(ESTRATTO DEL DOCUMENTO):
━━━━━━━━━━━━━━━━━━━━
Farsi un profilo Facebook è veramente semplice. Sono sufficienti un indirizzo di posta elettronica ed una password non troppo facile da individuare per iniziare la propria vita sul social network. Può capitare però che qualcuno preferisca rubare le identità altruiIl furto dell’identità digitale e non è diventato un vero business. Su Facebook, infilarsi nella pagina degli altri e sostituirsi a questi è estremamente semplice. Basta osservare la password inserita, conoscere l’e-mail principale usata nella registrazione ed il gioco è fatto.

E’ stato forse così che un certo Lorenzo Sasso ha rubato la pagina personale, il profilo di un noto bar della provincia di Belluno. Il bar si chiama “L’insolita Storia” e probabilmente i titolari, usandolo in un luogo pubblico, hanno dimenticato di tutelarsi nel digitare la password.

Per questo da qualche giorno al suo posto campeggia il profilo di Lorenzo Sasso che così ha rubato anche gli amici del bar. Sono stati proprio i contatti de L’insolita storia a ribellarsi inserendo in bacheca insulti e minacce relative a segnalazioni in massa.

I figli dei titolari, irritati per l’accaduto, si sono rivolti alle autorità competenti sottolineando che il profilo del bar era usato soprattutto per la promozione di eventi. Un furto, insomma, nemmeno troppo acuto.
━━━━━━━━━━━━━━━━━━━━
(DATI REGISTRATI):

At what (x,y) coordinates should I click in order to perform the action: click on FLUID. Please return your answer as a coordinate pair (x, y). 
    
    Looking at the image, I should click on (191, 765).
━━━━━━━━━━━━━━━━━━━━
Modifica il passo dell'articolo sul profilo Facebook rubato: parti dalle parole "I figli dei" e fermati dopo "nemmeno troppo acuto.", mettendo "forze dell'ordine" al posto di "autorità competenti". Le righe registrate non hanno alcun ruolo in questo esercizio.

I figli dei titolari, irritati per l’accaduto, si sono rivolti alle forze dell'ordine sottolineando che il profilo del bar era usato soprattutto per la promozione di eventi. Un furto, insomma, nemmeno troppo acuto.